30 May 2022  ·  Sami Jullien, Mozhdeh Ariannezhad, Paul Groth, Maarten de Rijke ·

In retail (e.g., grocery stores, apparel shops, online retailers), inventory managers have to balance short-term risk (no items to sell) with long-term-risk (over ordering leading to product waste). This balancing task is made especially hard due to the lack of information about future customer purchases. In this paper, we study the problem of restocking a grocery store's inventory with perishable items over time, from a distributional point of view. The objective is to maximize sales while minimizing waste, with uncertainty about the actual consumption by costumers.
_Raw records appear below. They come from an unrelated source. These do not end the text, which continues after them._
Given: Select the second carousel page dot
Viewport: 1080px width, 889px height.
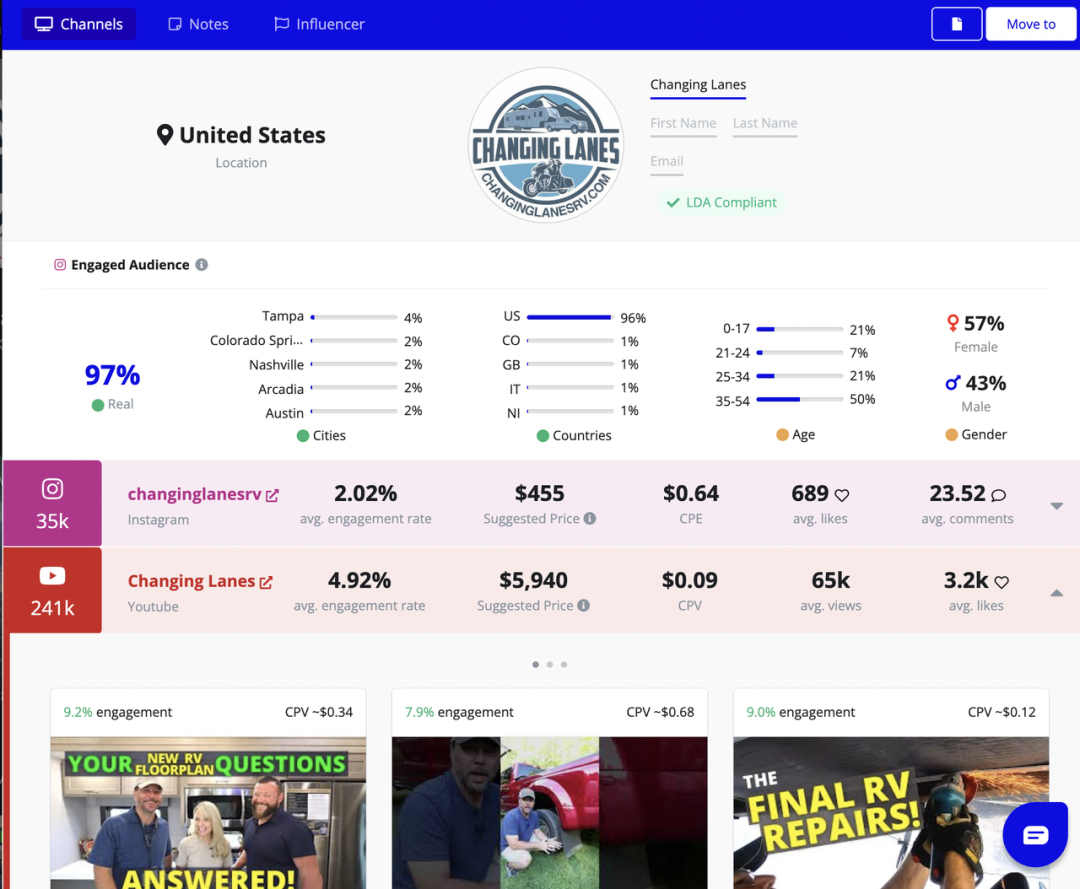Looking at the screenshot, I should pos(550,665).
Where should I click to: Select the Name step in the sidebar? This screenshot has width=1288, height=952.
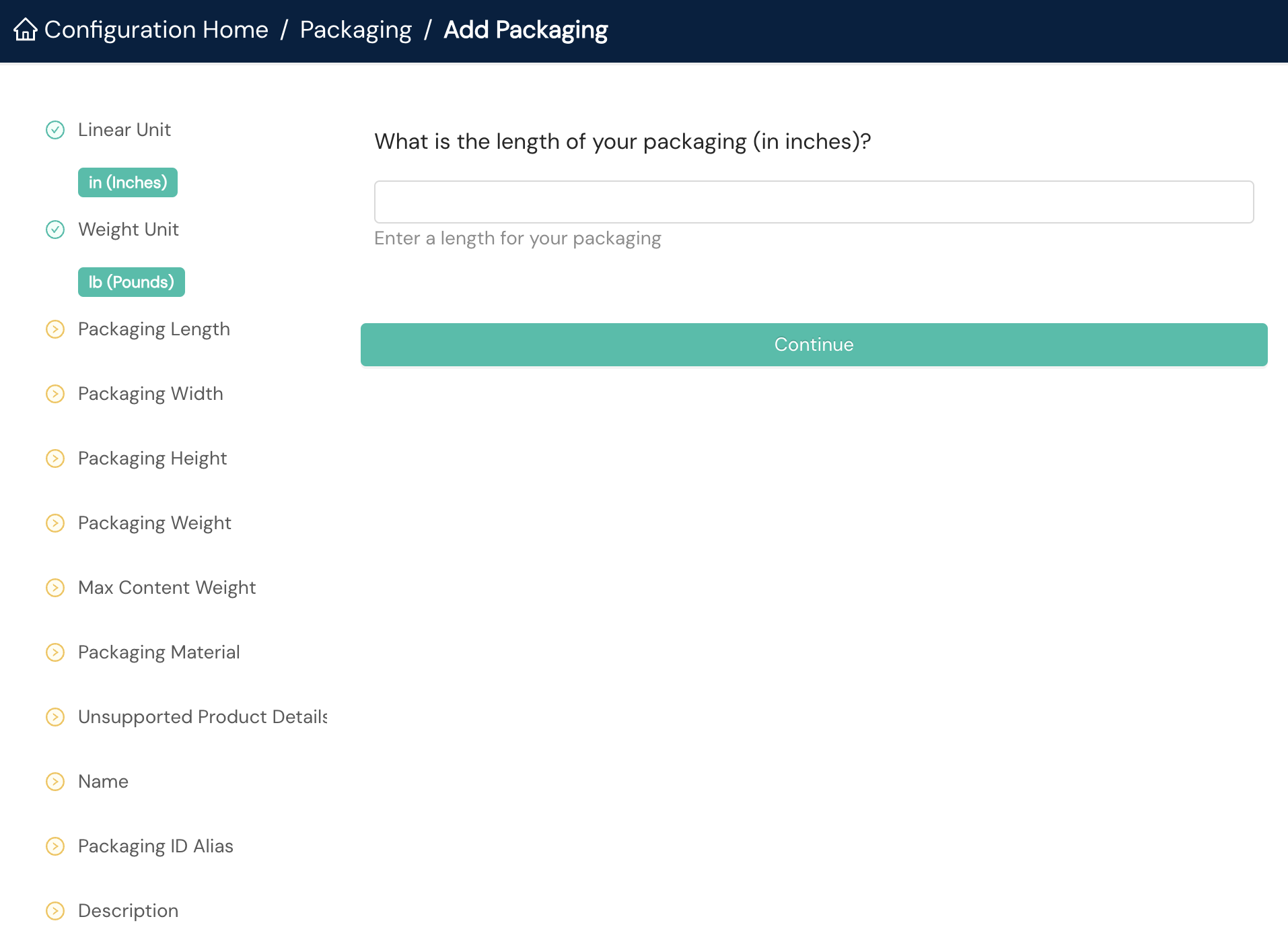tap(103, 782)
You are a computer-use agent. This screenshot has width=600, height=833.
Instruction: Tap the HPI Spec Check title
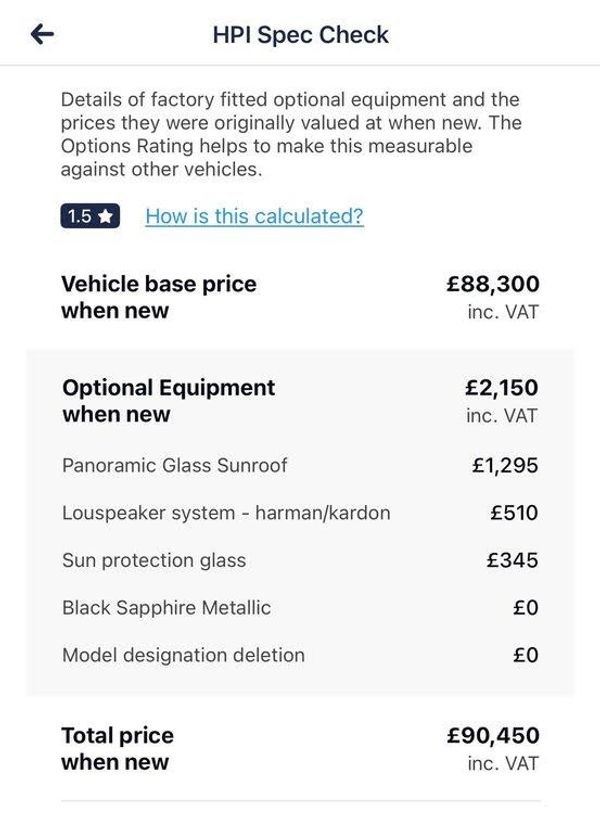click(300, 34)
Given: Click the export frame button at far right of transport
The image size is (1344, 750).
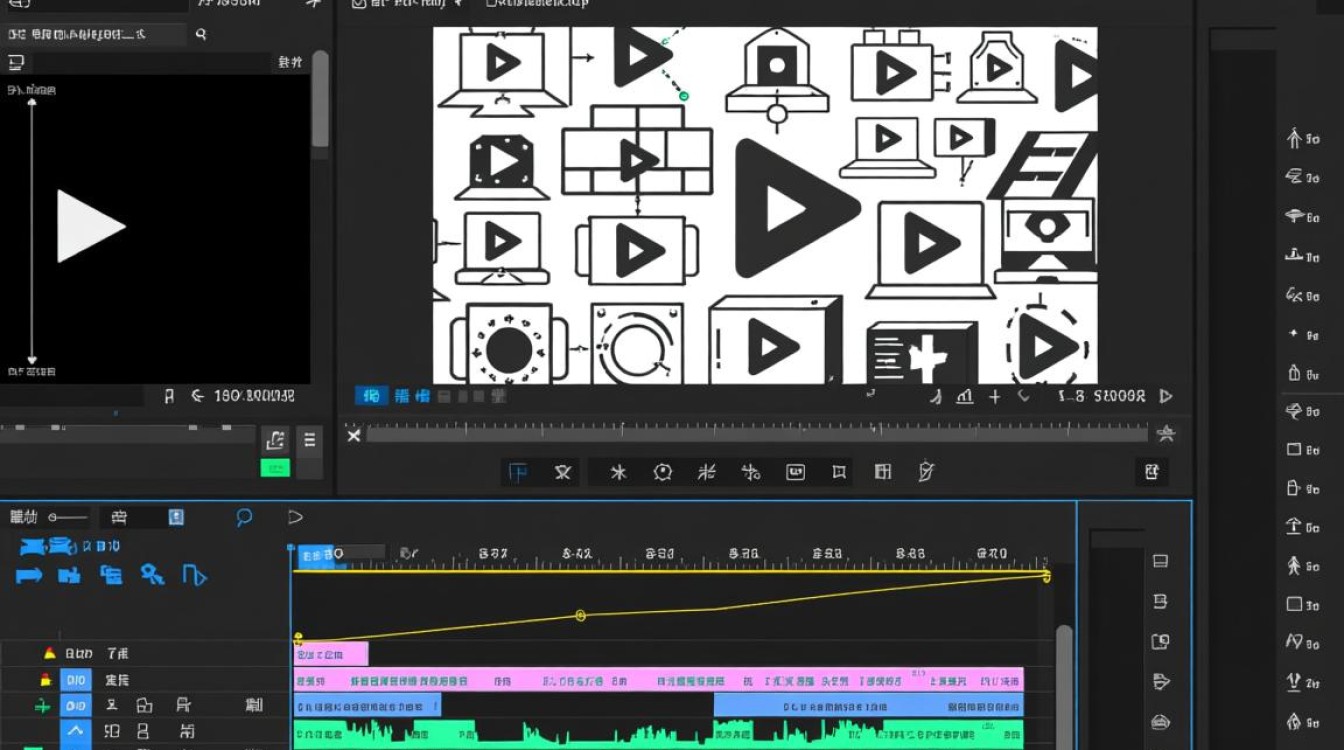Looking at the screenshot, I should pos(1152,472).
This problem is of a high relevance today, given the growing demand for food and the impact of food waste on the environment, the economy, and purchasing power. We frame inventory restocking as a new reinforcement learning task that exhibits stochastic behavior conditioned on the agent's actions, making the environment partially observable. We make two main contributions. First, we introduce a new reinforcement learning environment, RetaiL, based on real grocery store data and expert knowledge. This environment is highly stochastic, and presents a unique challenge for reinforcement learning practitioners. We show that uncertainty about the future behavior of the environment is not handled well by classical supply chain algorithms, and that distributional approaches are a good way to account for the uncertainty. Second, we introduce GTDQN, a distributional reinforcement learning algorithm that learns a generalized Tukey Lambda distribution over the reward space. GTDQN provides a strong baseline for our environment. It outperforms other distributional reinforcement learning approaches in this partially observable setting, in both overall reward and reduction of generated waste.